Records to process —
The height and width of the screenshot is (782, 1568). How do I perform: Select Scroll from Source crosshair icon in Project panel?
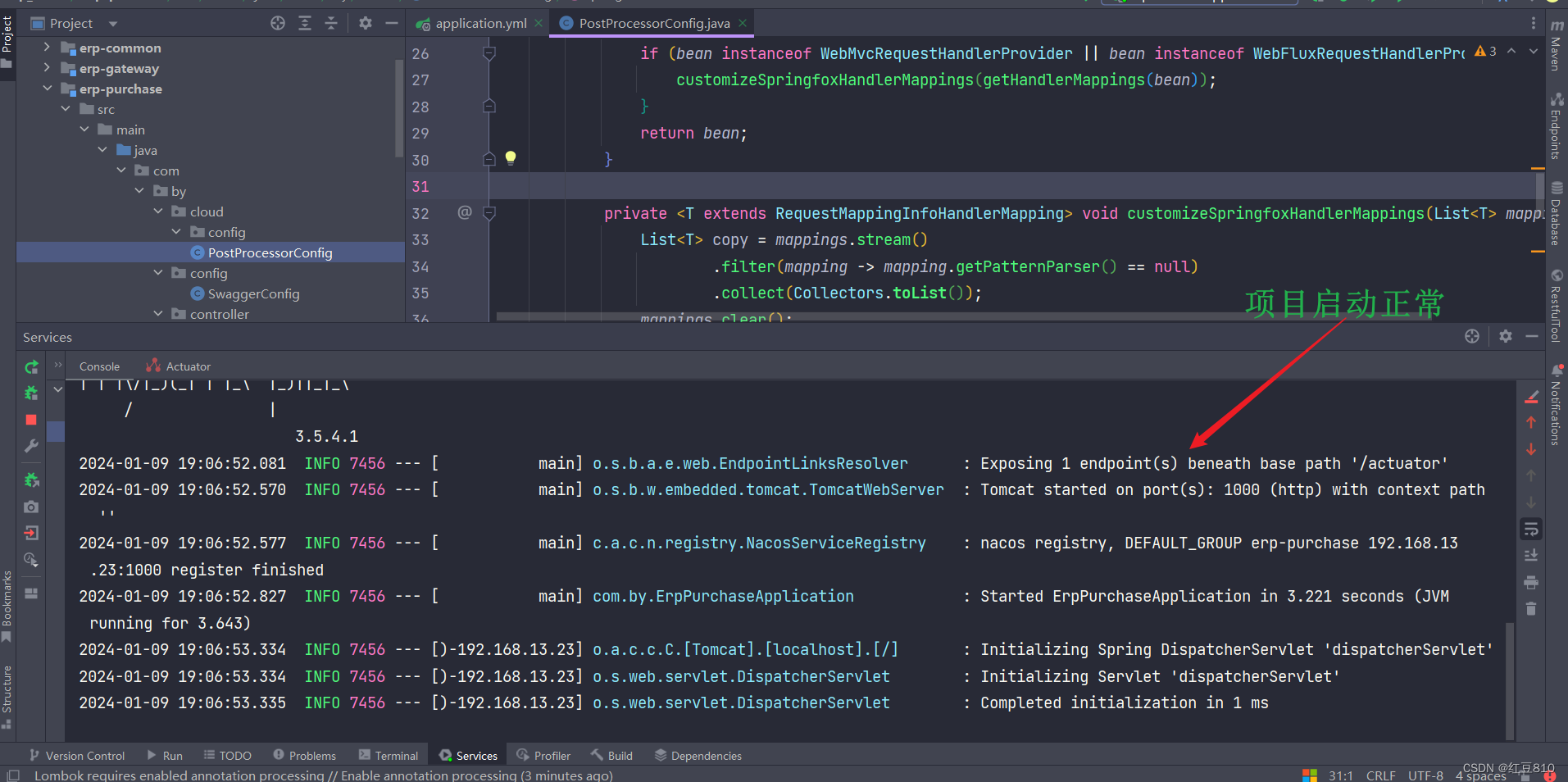tap(277, 23)
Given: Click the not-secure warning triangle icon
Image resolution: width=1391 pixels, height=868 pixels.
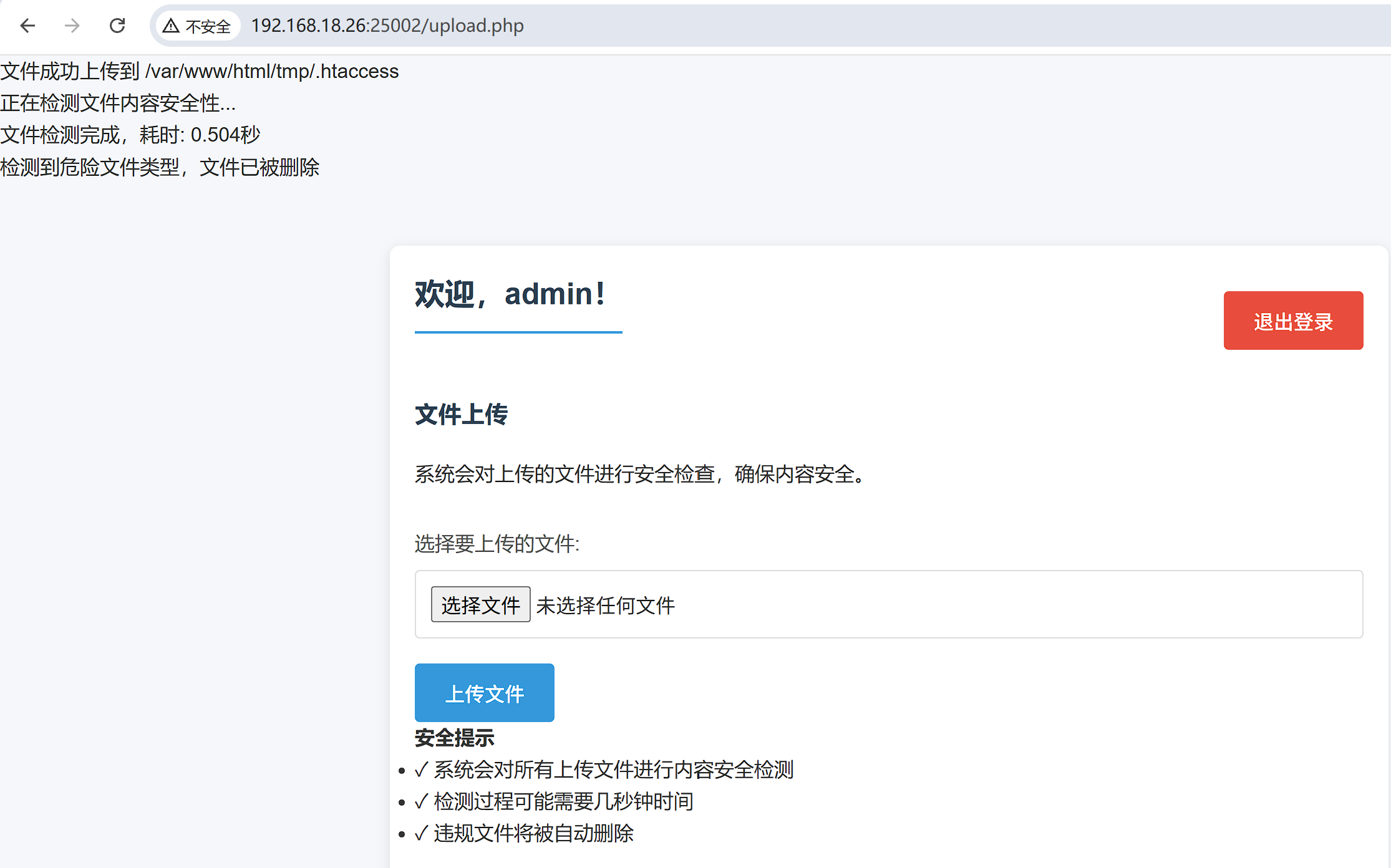Looking at the screenshot, I should 171,26.
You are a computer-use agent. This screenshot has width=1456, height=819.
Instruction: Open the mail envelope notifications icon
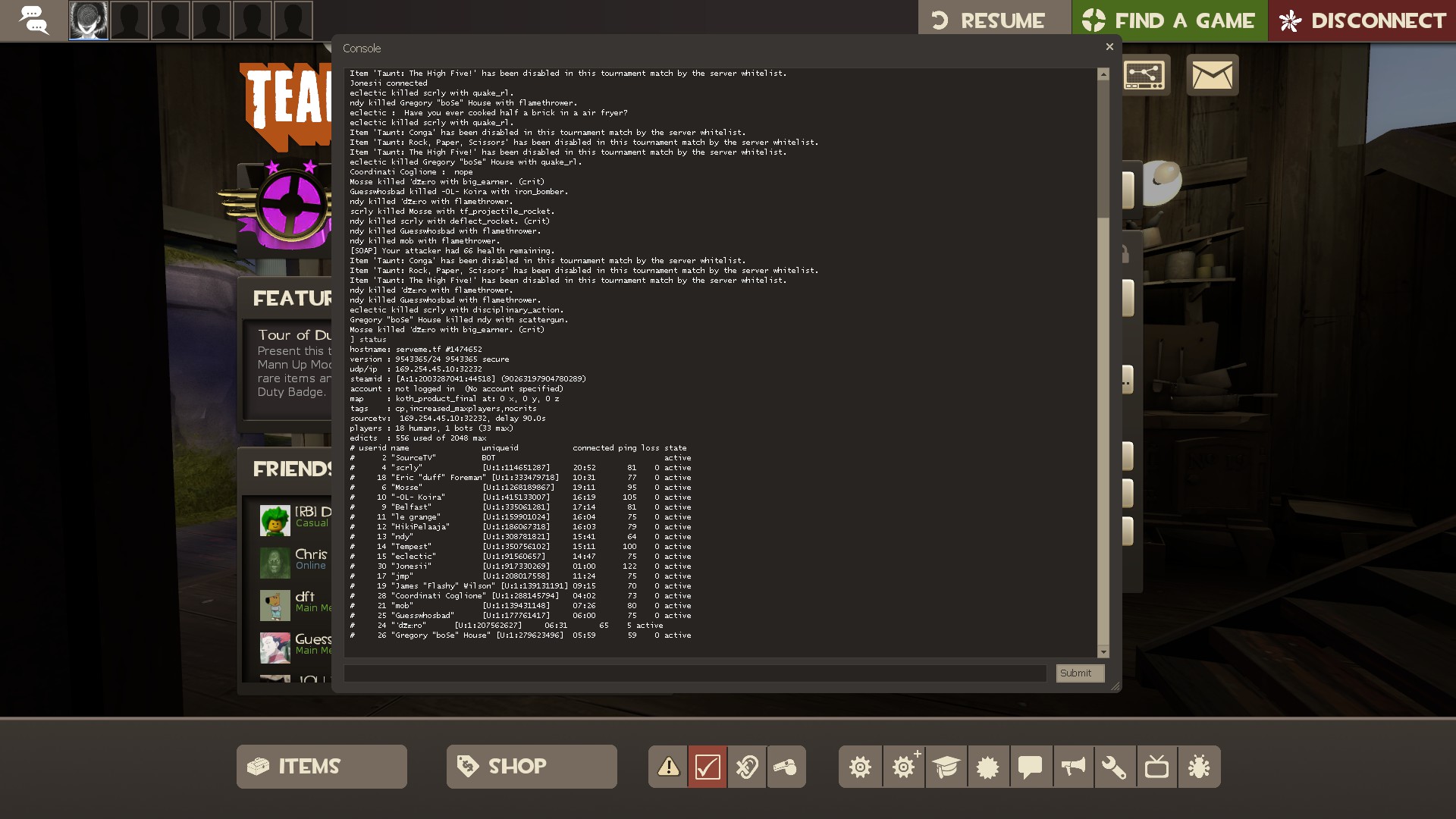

Task prompt — With pictures left out, transcribe each line from the one containing "Image resolution: width=1391" through the end of the data, both ends included.

Solution to this problem —
Image resolution: width=1391 pixels, height=868 pixels.
Looking at the screenshot, I should 171,26.
You are a computer-use agent. This screenshot has width=1456, height=819.
Instruction: Open the mail envelope notifications icon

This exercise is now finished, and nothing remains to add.